The Form 4 documents routine director compensation: 8,822 RSUs awarded and 3,012 shares withheld to satisfy tax obligations at $29.47 per share. This is a non-cash, service-based grant that vests over roughly one year, consistent with typical director equity programs. The direct ownership after the transactions is 33,565 shares while substantial indirect ownership (49,816,185 shares) is held through PaBa Software s.r.o., indicating a material indirect stake but the filing does not explain control or percentage ownership of outstanding shares. Overall, the transactions are standard compensation mechanics rather than open-market buying or selling.
TL;DR: Transaction reflects routine governance practice of awarding and net-settling RSUs for non-employee directors.

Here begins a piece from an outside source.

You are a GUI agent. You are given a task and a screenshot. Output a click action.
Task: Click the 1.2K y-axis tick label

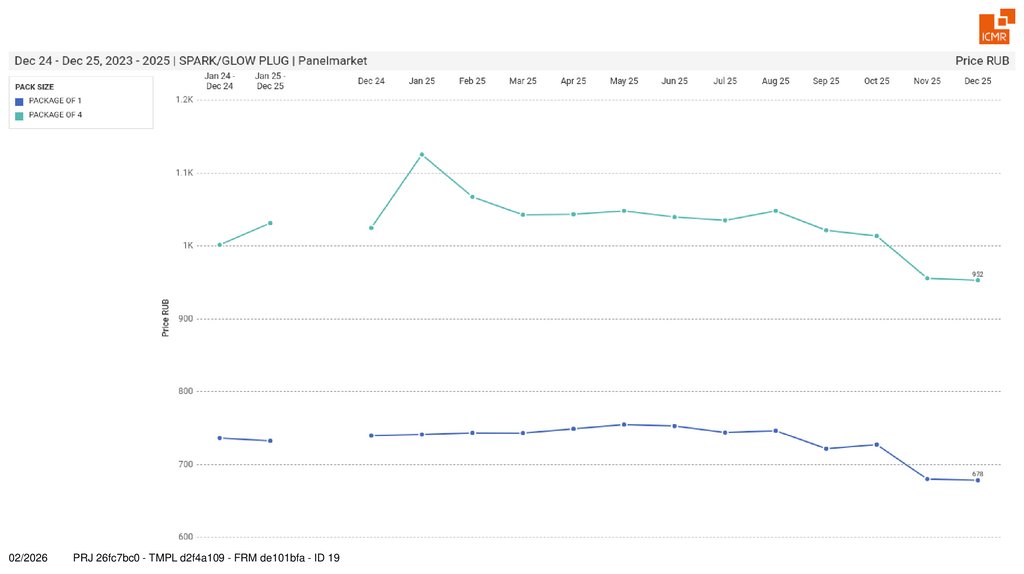[x=184, y=100]
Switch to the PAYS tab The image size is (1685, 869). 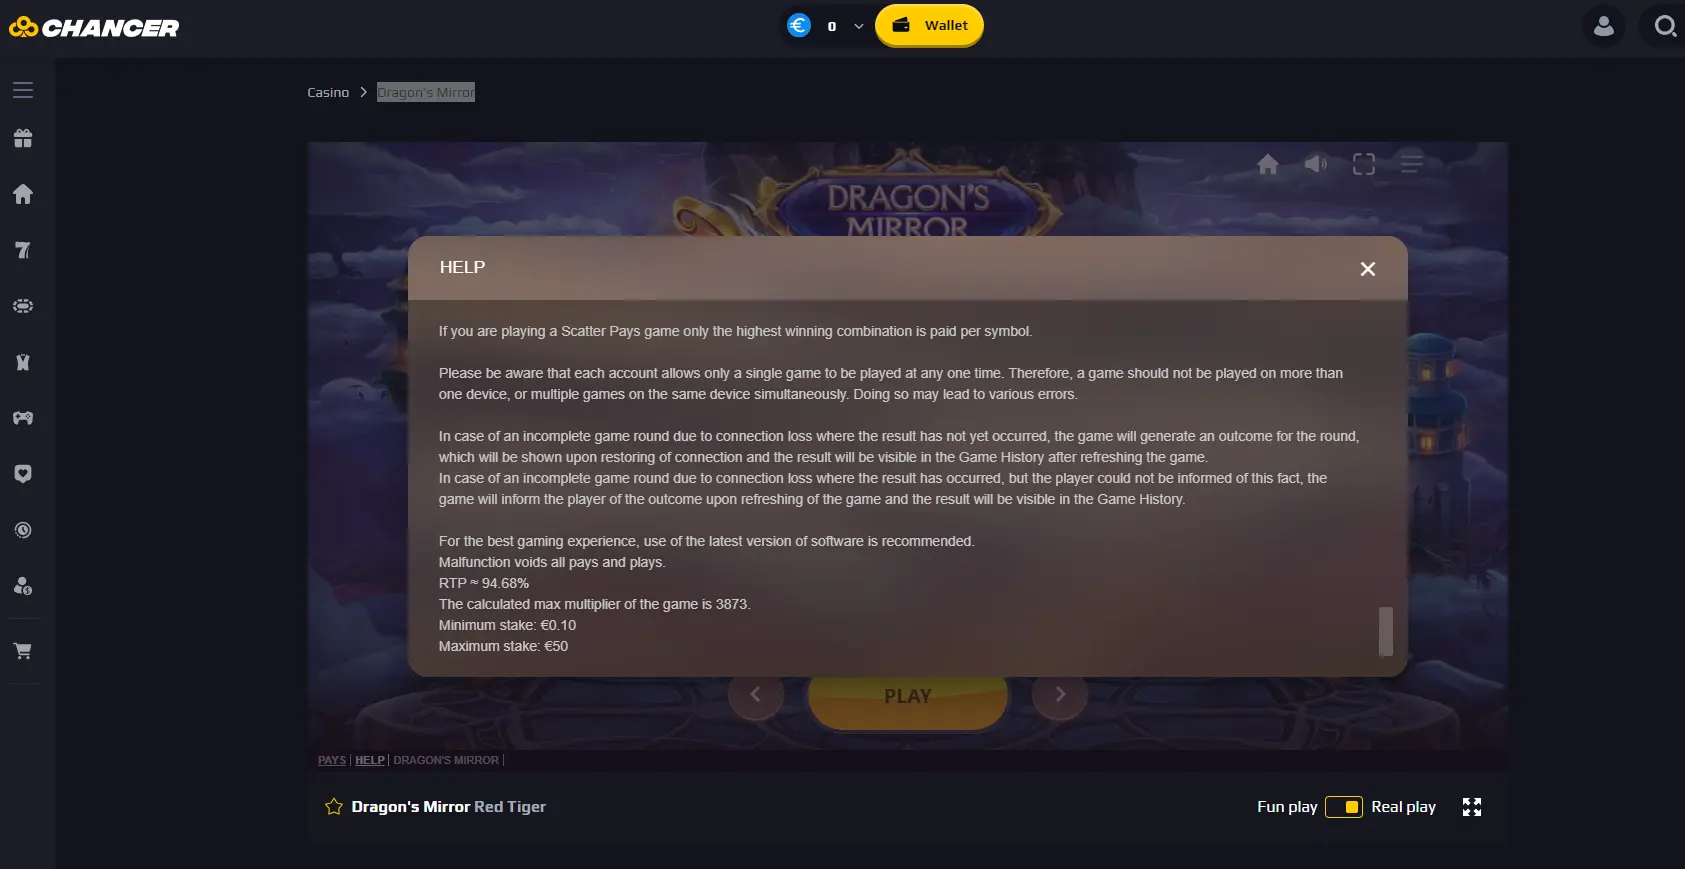click(332, 760)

The disclosure states the RSUs vest 100% on the earlier of a one-year date or the next annual meeting, which aligns incentives with continued service through the next corporate governance milestone. The net settlement withholding of 3,012 shares is explicitly noted as tax withholding and not a sale. The signature via attorney-in-fact is properly executed. No departures, new committee assignments, or policy changes are disclosed. From a governance perspective, this is routine and administratively standard.
Insider Trade Summary
| Type | Security | Shares | Price | Value |
|---|---|---|---|---|
| Grant/Award | Common Stock | 8,822 | $0.00 | -- |
| Tax Withholding | Common Stock | 3,012 | $29.47 | $89K |
| holding | Common Stock | -- | -- | -- |
Footnotes (1)
- Annual non-employee director equity award. The RSUs will vest 100% on the earlier of September 9, 2026, or the next annual meeting, and subject to service through the respective vesting date. Represents shares withheld by the issuer to satisfy the reporting person's income tax withholding and remittance obligations in connection with the net settlement of the Restricted Stock Units ("RSUs") and does not represent a sale.